ASU researcher studied Tokyo heat in advance of the Olympic Games

The Tokyo Olympics, starting July 23, will be remembered for three things: a complete lack of spectators, being postponed a year because of a pandemic and searing heat.

Jennifer Vanos, an Arizona State University biometeorologist in the School of Sustainability, has been studying the latter for more than two years, publishing a suite of papers on subjects including planning for spectator thermal comfort, a climatological analysis and the need to integrate heat management among athletes, climatologists, events operators, public health officials and emergency medical technicians.

To get an idea of what athletes and officials could expect, Vanos and her team studied the big picture.

“We focused on looking at what was happening in terms of the large-scale atmospheric, ocean interactions that do impact Tokyo a lot to understand, based on what we know climatologically about Tokyo and based on what's happening on a large scale from a climatology perspective, could it be warmer or cooler on average?” Vanos said. “And we use the El Niño southern oscillation as one of the main drivers of understanding that.”

The other part of that paper honed in on urban differences. Scientific papers will often come out and say, "Here’s Tokyo’s climate based on airport data."

“That's great, but that doesn't give us a sense for where all these venues are and what the temperature at each venue could be at different times of the day,” Vanos said.

Anyone living here in the Valley is familiar with hearing what the temperature is at Sky Harbor, but also knowing that’s going to be far different from Arcadia or Apache Junction.

“Those average temperatures will differ depending on where in the city you are, and the humidity can differ to get them to be higher on the coast than if you're inland a little bit or in the city where there's a little bit less sources of moisture from the ocean,” Vanos said.
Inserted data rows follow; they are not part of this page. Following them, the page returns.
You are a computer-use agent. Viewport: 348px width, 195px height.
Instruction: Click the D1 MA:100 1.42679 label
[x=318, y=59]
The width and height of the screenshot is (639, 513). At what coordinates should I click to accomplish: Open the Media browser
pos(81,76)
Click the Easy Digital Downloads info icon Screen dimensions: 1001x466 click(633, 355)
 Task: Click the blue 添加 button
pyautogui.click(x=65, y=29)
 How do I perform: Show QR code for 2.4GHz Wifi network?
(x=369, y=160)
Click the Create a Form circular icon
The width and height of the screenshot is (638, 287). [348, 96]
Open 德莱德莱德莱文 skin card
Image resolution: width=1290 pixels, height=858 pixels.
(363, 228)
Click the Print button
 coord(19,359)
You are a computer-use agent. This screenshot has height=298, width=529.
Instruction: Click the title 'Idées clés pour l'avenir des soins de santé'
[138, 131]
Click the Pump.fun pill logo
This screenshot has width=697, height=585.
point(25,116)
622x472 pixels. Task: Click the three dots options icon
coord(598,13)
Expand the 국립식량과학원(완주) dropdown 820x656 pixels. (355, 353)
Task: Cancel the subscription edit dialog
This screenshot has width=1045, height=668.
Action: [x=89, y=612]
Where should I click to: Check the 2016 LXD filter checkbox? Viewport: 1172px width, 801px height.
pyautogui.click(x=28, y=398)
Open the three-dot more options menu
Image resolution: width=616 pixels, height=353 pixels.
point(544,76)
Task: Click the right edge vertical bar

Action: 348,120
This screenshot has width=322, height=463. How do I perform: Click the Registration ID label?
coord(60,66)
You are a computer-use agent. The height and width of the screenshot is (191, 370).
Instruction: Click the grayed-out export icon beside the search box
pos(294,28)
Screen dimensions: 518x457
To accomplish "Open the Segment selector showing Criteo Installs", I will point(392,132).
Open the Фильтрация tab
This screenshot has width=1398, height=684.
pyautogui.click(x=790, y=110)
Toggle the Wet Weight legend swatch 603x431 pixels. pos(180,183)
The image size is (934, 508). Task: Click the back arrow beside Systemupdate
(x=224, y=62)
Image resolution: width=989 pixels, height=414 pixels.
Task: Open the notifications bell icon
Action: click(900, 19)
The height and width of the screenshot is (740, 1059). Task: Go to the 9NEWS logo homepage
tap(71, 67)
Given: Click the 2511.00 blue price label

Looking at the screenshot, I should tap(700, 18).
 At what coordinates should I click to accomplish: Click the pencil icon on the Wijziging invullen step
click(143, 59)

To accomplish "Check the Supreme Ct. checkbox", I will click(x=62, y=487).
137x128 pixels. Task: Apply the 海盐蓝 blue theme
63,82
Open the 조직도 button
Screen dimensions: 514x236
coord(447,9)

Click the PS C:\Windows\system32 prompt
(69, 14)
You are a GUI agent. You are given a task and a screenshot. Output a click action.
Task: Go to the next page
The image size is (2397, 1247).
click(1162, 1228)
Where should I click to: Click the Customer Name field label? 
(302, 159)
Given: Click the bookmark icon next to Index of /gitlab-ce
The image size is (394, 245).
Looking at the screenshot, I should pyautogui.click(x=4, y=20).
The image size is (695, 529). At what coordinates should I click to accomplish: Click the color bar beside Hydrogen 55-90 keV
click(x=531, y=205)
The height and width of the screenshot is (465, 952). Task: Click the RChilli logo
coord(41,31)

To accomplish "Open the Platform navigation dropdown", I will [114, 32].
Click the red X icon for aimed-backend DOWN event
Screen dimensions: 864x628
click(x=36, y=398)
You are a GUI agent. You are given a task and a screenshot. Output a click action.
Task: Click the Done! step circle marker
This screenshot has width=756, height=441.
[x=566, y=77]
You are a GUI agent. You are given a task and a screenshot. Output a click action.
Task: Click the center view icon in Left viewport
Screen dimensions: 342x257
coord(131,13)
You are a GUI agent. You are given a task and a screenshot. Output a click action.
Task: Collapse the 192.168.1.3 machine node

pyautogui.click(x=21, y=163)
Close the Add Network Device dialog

The challenge to athletes will be that as humidity rises, the efficiency of sweating drops. When it’s humid and hot, sweat drips instead of evaporating. That rarely happens in a place as arid as Phoenix.

“But in a place like Tokyo, it's pretty tough to escape that humidity, unless you go into a really well air conditioned building,” Vanos said. In 2018 she went to Tokyo and met with researchers. She said walking off the plane was like walking into a wet wall.

“I had never experienced that before,” she said. “And I grew up in a pretty humid place in the summer.”

Vanos and her team also linked exposures to the actual time when athletes will be competing. For example, the women's soccer final has been put in the middle of the day.

“Soccer is one of the sports that requires the most intensity with the least breaks,” she said. “And you're not getting much shading. Those players don't get many breaks. There's already a lot of forethought going into how to prepare for that, how to be acclimatized and how to make sure your athletes can perform in this heat.”

Media coverage of the heat frequently gets it wrong, she said. As the temperature goes up, the relative humidity goes down. The maximum humidity of the day and the maximum temperature of the day will never be at the same time. Maximum yield — the coolest part of both temperature and humidity — will occur at about 3 or 4 a.m. Maximum temperature will occur around 2 to 4 p.m.

“That's one thing that you hear sometimes from the announcers on the sports channels,” Vanos said. “That's one of the biggest things that is incorrectly stated, just because it's hard to understand.”

All marathon and race events have been moved to Sapporo in far northern Japan, 500 miles north of Tokyo. Heat at signature sporting events is becoming more and more of an issue, and more study will be required. In Doha, Qatar, at the World Athletic Championships in 2019, the women’s marathon was held at midnight. Almost half the field failed to finish the course because of the heat.

“And that's just not something you want to see at the Olympics, right?” Vanos said. “We're putting our top athletes in the entire world — the fittest people — into competition. And you don't want the heat to decide who finishes or not.”